(From left to right) Asena Nour, Louisa Rechenbach, Hannah Ava Dahl, Julia Mervis, Marta Miskaryan, Tanicha Toro-Oloto.
Returning for the third year running, we are delighted to present our Filmmaker Challenge 2024. Six early-career UK filmmakers have been selected to undertake the challenge of making a film on the fly, with a micro budget and equipment support, as well as mentoring from Oscar and BAFTA-nominated filmmaker Julie Cohen (RBG, Every Body, My Name is Pauli Murray).
Working to a tight deadline, filmmakers will respond to the festival theme of Reflections on Realities, with only the deadline as a commissioning constraint. All filming is to be undertaken in a single day in and around Sheffield.
Join us for a screening of the finished films + Q&A with the filmmakers and mentor, and see Sheffield through the eyes of our exciting new talents.
Meet the Filmmakers
Asena Nour
Asena Nour is an independent filmmaker exploring liminal, marginal, and taboo subjects across documentaries, experimental and narrative films. Born and based in London, she offers a distinctly Turkish, working-class, and diasporic lens to explore issues of heritage, migration, memory, violence, and care rooted in womanhood and the everyday. Her award-winning debut narrative short See You In The Dark (2023) premiered at Berlin British Shorts. Her latest documentary My Mother’s Mother (2022), commissioned by Create Studios has screened at the BFI, LSFF, London Design Festival and is currently touring English Heritage sites. Her first documentary Homeland Trilogy (2017) is streaming on BFI Player and toured various cinemas across the UK as part of T A P E Collective’s ‘BWAYRF?’ season at the BFI. She has participated in various panel talks on diasporic filmmaking and contributed ‘The Root Will Grow Back,’ a meditation on diasporic filmmaking to The Road to Nowhere Magazine.
□ □ □
### TASK REQUIREMENTS
1. Update the Filmmaker Challenge text between "(From left to" and "exciting new talents.", inclusive, changing "filmmakers" to "directors".
2. According to the Filmmaker Challenge text, who provides mentoring to the selected filmmakers?
Rely solely on the Filmmaker Challenge text when responding.

### THE DATA
□ □ □
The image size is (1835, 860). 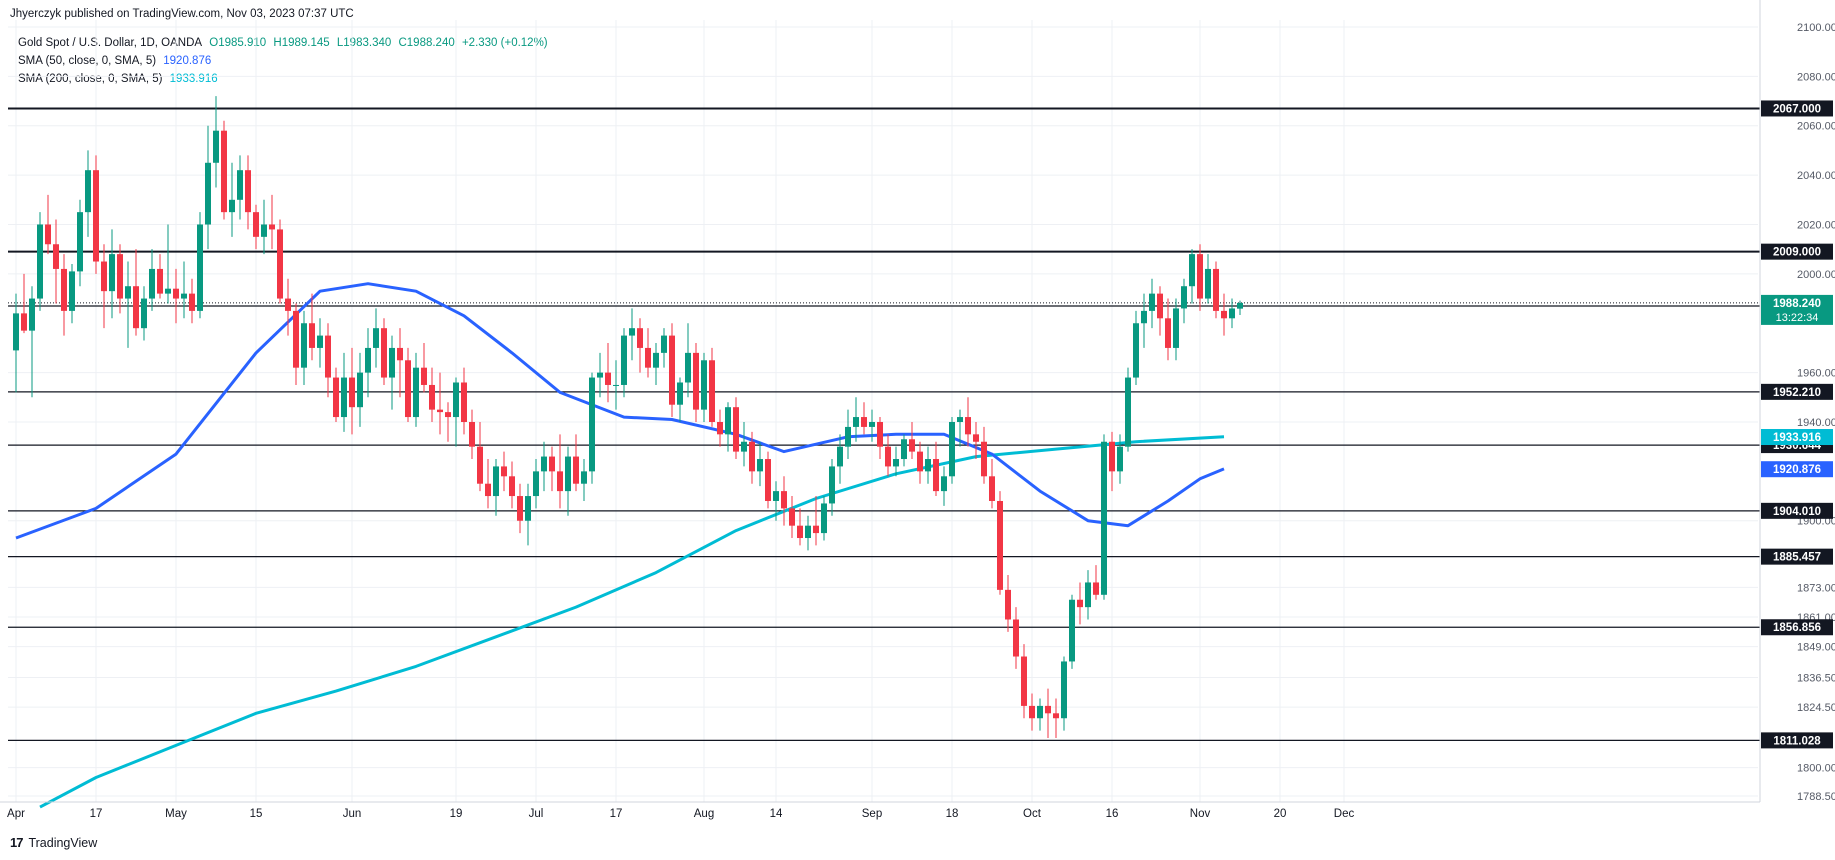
□ □ □
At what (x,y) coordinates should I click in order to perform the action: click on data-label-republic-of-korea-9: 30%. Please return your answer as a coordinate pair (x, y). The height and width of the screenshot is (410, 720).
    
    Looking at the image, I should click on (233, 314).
□ □ □
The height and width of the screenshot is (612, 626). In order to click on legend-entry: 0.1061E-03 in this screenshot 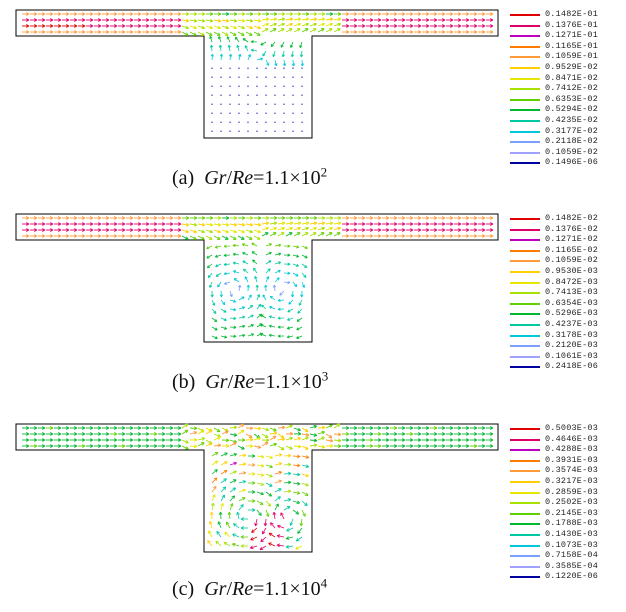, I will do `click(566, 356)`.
□ □ □
### PROBLEM SOLUTIONS
1.
(From left to right) Asena Nour, Louisa Rechenbach, Hannah Ava Dahl, Julia Mervis, Marta Miskaryan, Tanicha Toro-Oloto.
Returning for the third year running, we are delighted to present our Filmmaker Challenge 2024. Six early-career UK directors have been selected to undertake the challenge of making a film on the fly, with a micro budget and equipment support, as well as mentoring from Oscar and BAFTA-nominated filmmaker Julie Cohen (RBG, Every Body, My Name is Pauli Murray).
Working to a tight deadline, directors will respond to the festival theme of Reflections on Realities, with only the deadline as a commissioning constraint. All filming is to be undertaken in a single day in and around Sheffield.
Join us for a screening of the finished films + Q&A with the directors and mentor, and see Sheffield through the eyes of our exciting new talents.

2. Julie Cohen, an Oscar and BAFTA-nominated filmmaker.